[Pixel coordinate grounding data]
*** Block opens ***

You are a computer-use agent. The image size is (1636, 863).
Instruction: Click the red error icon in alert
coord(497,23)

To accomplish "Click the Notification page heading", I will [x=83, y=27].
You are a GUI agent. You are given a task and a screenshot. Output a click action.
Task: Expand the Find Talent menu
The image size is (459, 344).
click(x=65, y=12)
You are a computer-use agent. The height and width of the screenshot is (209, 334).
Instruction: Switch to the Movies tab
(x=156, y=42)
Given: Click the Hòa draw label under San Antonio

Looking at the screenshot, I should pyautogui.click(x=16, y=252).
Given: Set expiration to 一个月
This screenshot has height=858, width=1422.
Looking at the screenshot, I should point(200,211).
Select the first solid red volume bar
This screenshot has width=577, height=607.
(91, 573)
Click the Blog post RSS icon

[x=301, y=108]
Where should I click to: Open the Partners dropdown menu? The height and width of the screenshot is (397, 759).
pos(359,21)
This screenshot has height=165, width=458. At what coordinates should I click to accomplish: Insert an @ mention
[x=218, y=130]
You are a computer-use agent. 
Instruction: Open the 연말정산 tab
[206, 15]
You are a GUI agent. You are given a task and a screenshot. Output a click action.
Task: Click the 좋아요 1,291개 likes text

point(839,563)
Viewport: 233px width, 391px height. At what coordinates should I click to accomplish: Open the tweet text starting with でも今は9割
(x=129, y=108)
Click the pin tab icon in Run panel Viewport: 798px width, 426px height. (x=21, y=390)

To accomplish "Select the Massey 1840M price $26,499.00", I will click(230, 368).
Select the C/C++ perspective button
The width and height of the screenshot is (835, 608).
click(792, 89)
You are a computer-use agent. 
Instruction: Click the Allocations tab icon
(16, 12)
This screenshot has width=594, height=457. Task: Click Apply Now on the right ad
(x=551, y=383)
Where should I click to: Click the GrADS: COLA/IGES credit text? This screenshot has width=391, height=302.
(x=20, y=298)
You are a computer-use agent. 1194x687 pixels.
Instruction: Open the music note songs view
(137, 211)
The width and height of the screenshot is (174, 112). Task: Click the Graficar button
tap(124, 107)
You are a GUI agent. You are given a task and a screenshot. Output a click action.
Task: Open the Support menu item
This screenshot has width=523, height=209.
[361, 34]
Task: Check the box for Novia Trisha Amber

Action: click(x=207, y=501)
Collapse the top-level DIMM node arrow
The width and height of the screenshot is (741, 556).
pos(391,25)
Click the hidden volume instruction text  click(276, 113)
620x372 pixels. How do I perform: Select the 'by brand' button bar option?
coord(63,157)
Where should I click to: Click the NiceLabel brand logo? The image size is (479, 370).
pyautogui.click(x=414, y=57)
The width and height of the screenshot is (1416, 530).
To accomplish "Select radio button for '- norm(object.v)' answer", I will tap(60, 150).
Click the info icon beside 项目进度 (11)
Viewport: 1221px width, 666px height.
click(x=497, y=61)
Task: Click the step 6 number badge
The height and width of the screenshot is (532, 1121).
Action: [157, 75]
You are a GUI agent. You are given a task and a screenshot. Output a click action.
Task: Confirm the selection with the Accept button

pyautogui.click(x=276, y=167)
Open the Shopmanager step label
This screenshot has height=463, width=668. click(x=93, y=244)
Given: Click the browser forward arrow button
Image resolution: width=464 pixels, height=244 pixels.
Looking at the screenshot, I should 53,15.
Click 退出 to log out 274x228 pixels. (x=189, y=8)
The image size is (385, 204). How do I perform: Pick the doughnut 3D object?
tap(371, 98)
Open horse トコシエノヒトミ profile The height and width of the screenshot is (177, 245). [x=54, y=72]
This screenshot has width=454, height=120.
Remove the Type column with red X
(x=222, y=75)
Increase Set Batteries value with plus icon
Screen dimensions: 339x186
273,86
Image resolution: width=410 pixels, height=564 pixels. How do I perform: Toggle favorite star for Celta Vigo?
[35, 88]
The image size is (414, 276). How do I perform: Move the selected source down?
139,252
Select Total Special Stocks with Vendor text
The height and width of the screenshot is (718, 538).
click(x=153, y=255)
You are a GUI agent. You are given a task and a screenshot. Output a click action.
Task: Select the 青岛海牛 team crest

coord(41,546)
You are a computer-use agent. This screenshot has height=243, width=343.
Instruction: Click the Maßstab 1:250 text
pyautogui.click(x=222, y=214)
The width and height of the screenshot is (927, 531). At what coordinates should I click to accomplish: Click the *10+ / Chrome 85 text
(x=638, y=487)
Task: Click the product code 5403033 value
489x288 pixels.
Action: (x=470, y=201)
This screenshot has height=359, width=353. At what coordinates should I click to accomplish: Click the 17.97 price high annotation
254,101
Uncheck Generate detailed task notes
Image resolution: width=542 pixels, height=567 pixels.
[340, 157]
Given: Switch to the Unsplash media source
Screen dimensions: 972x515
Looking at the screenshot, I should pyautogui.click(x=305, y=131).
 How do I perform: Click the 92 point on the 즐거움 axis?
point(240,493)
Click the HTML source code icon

*** Block closes ***

**ABOUT THIS TASK:** Calculate the number of lines above that include the word "computer", giving that number by itself.

**SOLUTION FOR THIS EXERCISE:** 6